Available records Block Start
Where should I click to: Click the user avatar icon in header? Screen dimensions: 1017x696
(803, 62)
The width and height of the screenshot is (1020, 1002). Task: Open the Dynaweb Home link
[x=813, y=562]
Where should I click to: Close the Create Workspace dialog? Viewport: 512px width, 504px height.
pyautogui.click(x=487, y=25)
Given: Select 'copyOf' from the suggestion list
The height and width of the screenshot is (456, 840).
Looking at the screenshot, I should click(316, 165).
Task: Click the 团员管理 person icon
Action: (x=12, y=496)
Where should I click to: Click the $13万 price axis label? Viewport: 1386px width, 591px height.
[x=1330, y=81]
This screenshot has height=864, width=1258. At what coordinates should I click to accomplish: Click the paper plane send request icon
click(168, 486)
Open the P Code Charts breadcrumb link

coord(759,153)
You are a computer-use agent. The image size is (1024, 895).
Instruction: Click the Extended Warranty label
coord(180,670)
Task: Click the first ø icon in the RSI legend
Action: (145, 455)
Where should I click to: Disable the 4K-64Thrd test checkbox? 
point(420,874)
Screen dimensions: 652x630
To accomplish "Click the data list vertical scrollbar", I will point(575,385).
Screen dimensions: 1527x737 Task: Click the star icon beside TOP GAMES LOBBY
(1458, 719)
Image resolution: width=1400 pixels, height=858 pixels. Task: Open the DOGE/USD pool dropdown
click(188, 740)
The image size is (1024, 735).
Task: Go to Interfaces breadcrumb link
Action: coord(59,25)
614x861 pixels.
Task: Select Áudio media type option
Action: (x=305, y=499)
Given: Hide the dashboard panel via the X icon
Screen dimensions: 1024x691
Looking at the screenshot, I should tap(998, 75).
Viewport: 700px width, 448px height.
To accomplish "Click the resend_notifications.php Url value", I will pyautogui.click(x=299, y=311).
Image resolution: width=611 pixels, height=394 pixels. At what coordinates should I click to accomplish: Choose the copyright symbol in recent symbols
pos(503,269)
Available records Block End
▶ _Exercise brief_: Your task is to write out, exactly, the line that holds "Screen dimensions: 652x630" and every line after it until the records end.

▶ _Output for this exercise_:
Screen dimensions: 652x630
To accomplish "Click the data list vertical scrollbar", I will point(575,385).
Screen dimensions: 1527x737 Task: Click the star icon beside TOP GAMES LOBBY
(1458, 719)
Image resolution: width=1400 pixels, height=858 pixels. Task: Open the DOGE/USD pool dropdown
click(188, 740)
The image size is (1024, 735).
Task: Go to Interfaces breadcrumb link
Action: coord(59,25)
614x861 pixels.
Task: Select Áudio media type option
Action: (x=305, y=499)
Given: Hide the dashboard panel via the X icon
Screen dimensions: 1024x691
Looking at the screenshot, I should tap(998, 75).
Viewport: 700px width, 448px height.
To accomplish "Click the resend_notifications.php Url value", I will pyautogui.click(x=299, y=311).
Image resolution: width=611 pixels, height=394 pixels. At what coordinates should I click to accomplish: Choose the copyright symbol in recent symbols
pos(503,269)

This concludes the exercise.